La poursuite de prestations après l’expiration d’un marché public : confirmation du régime de l’enrichissement sans cause
- Aurélie BEL
- 28 mars
- 3 min de lecture
CAA Marseille, 20 février 2026, n°25MA00102
Par un arrêt du 20 février 2026, la Cour administrative d’appel de Marseille apporte une illustration particulièrement éclairante du régime quasi-contractuel de l’enrichissement sans cause en matière de commande publique, dans l’hypothèse fréquente de prestations poursuivies après l’expiration d’un marché.
I- Un fondement quasi-contractuel strictement encadré
La Cour rappelle qu’en l’absence de contrat – notamment après son expiration – les prestations exécutées ne peuvent être rémunérées sur un fondement contractuel. Le cocontractant peut toutefois obtenir indemnisation sur le terrain de l’enrichissement sans cause.
Ce mécanisme suppose la réunion de trois conditions classiques :
un appauvrissement du prestataire,
un enrichissement corrélatif de la personne publique,
et l’absence de cause juridique justifiant cet enrichissement.
L’arrêt confirme que ce fondement est pleinement mobilisable dans le cadre de la commande publique, y compris lorsque les prestations correspondent à celles initialement prévues au marché arrivé à terme.
II- L’importance déterminante du consentement tacite de l’administration
L’un des apports de la décision réside dans la caractérisation du consentement tacite de la personne publique.
La Cour retient que l’administration, informée de manière précise et répétée de la poursuite des prestations, et n’y ayant pas fait opposition, doit être regardée comme y ayant consenti.
Cette solution s’inscrit dans une jurisprudence constante, mais en précise utilement les contours :
la connaissance effective des prestations (rapports, échanges, accès maintenus aux systèmes de sécurité) est déterminante ;
l’absence de réaction de l’administration vaut acceptation implicite ;
l’irrégularité formelle (absence de bon de commande ou de devis validé) est indifférente.
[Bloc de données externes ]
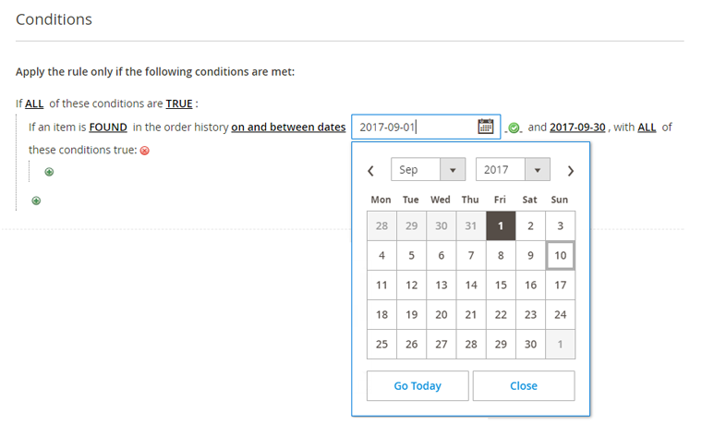This screenshot has height=425, width=702.
Task: Select September 10 in the calendar
Action: [560, 255]
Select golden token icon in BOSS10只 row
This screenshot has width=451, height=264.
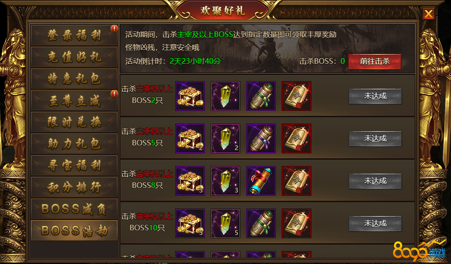(x=296, y=223)
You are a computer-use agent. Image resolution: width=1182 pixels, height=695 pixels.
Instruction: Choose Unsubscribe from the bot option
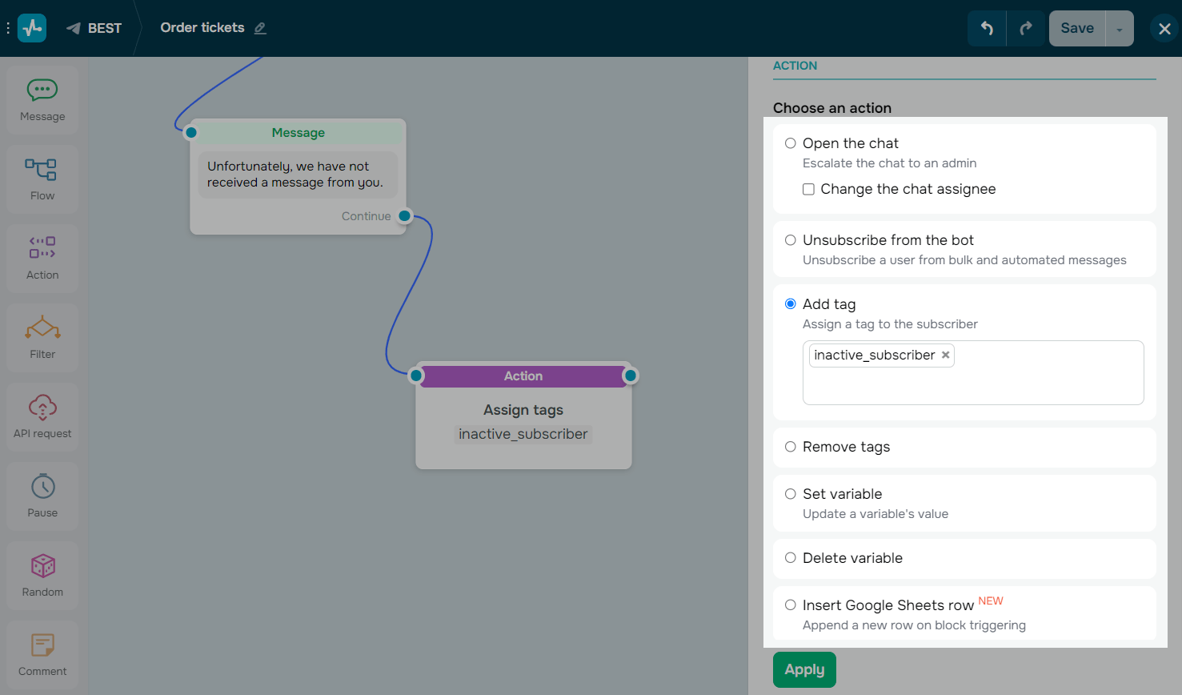[x=791, y=240]
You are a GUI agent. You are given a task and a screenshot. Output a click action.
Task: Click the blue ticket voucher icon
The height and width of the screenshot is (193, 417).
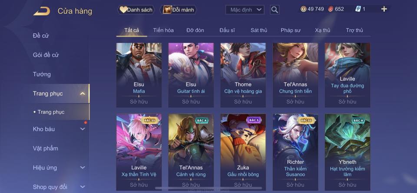357,9
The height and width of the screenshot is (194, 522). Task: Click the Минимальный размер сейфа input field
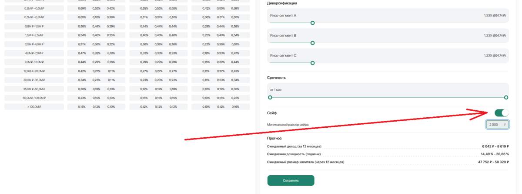coord(497,125)
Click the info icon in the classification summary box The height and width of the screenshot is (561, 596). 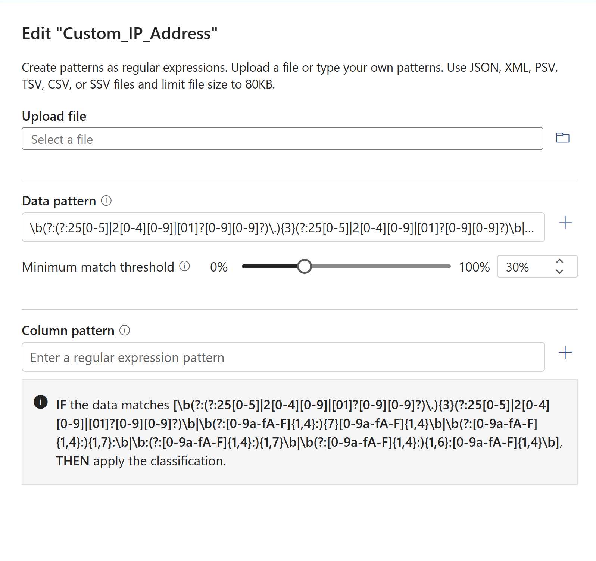point(41,402)
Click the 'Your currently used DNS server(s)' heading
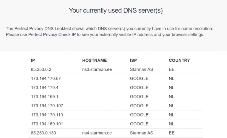Screen dimensions: 227x138 point(116,11)
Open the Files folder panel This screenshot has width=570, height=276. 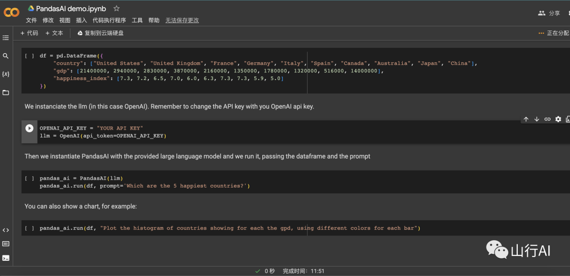coord(6,93)
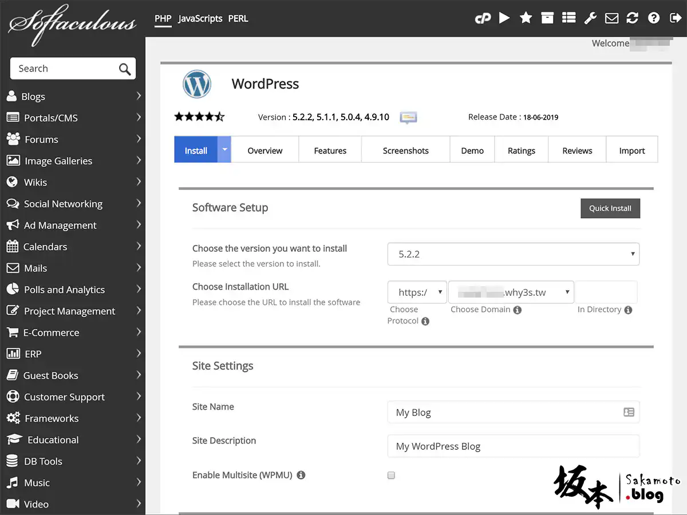Open help via question mark icon
The height and width of the screenshot is (515, 687).
tap(654, 18)
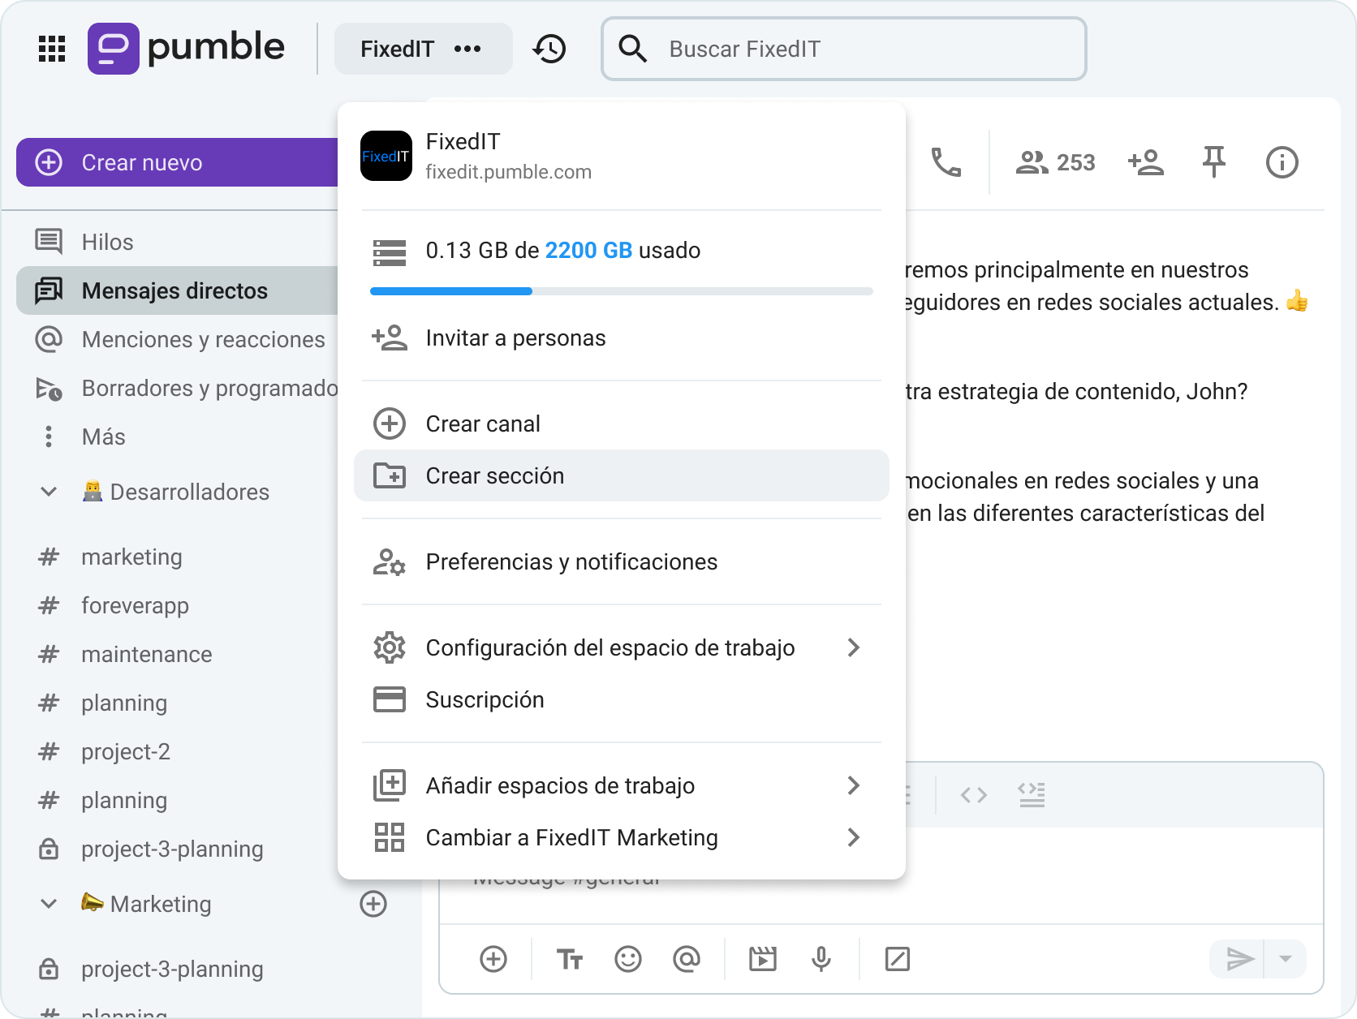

En revanche, ce consentement cesse dès que l’administration manifeste son opposition, limitant ainsi la période indemnisable.
III- Une exigence probatoire renforcée quant à la réalité des prestations
La Cour adopte une approche rigoureuse concernant la preuve des prestations exécutées.
Seules sont indemnisables les prestations dont la réalité est établie de manière précise et circonstanciée. En l’espèce, des rapports détaillés ont permis de justifier une partie des prestations, tandis que de simples courriels relatant des interventions ponctuelles ont été jugés insuffisants.
Cette solution souligne que la charge de la preuve pèse pleinement sur le prestataire, y compris dans un cadre quasi-contractuel.
IV- La notion restrictive de “dépenses utiles” : exclusion de toute marge bénéficiaire
L’arrêt réaffirme avec force un principe essentiel : l’indemnisation au titre de l’enrichissement sans cause est limitée aux dépenses utiles.
Celles-ci comprennent :
les coûts directement engagés pour l’exécution des prestations,
ainsi que la quote-part des frais généraux qui leur est imputable.
En revanche, sont expressément exclus :
la marge bénéficiaire,
et les frais non directement utiles (notamment financiers).
Cette distinction conduit à une réduction du montant indemnisable par rapport à la facture initiale, illustrant la logique indemnitaire – et non rémunératoire – du mécanisme.
V- Une articulation clarifiée avec les règles d’exécution des décisions de justice
Enfin, la Cour refuse d’assortir la condamnation d’une injonction sous astreinte, rappelant que le droit commun de l’exécution des décisions de justice permet déjà, en cas d’inexécution, un mandatement d’office par le préfet.
Cette précision confirme que les voies d’exécution spécifiques aux personnes publiques limitent le recours aux mesures coercitives du juge administratif.
Conclusion: Une décision structurante pour les opérateurs économiques
Cet arrêt présente un intérêt pratique majeur pour les titulaires de marchés publics. Il rappelle les risques liés à la poursuite de prestations sans base contractuelle, tout en offrant
formaliser toute prolongation contractuelle,
documenter rigoureusement les prestations exécutées,
et anticiper les limites indemnitaires du régime quasi-contractuel.
En définitive, la décision illustre l’équilibre recherché par le juge administratif entre la protection des deniers publics et la nécessité d’éviter un enrichissement injustifié de l’administration.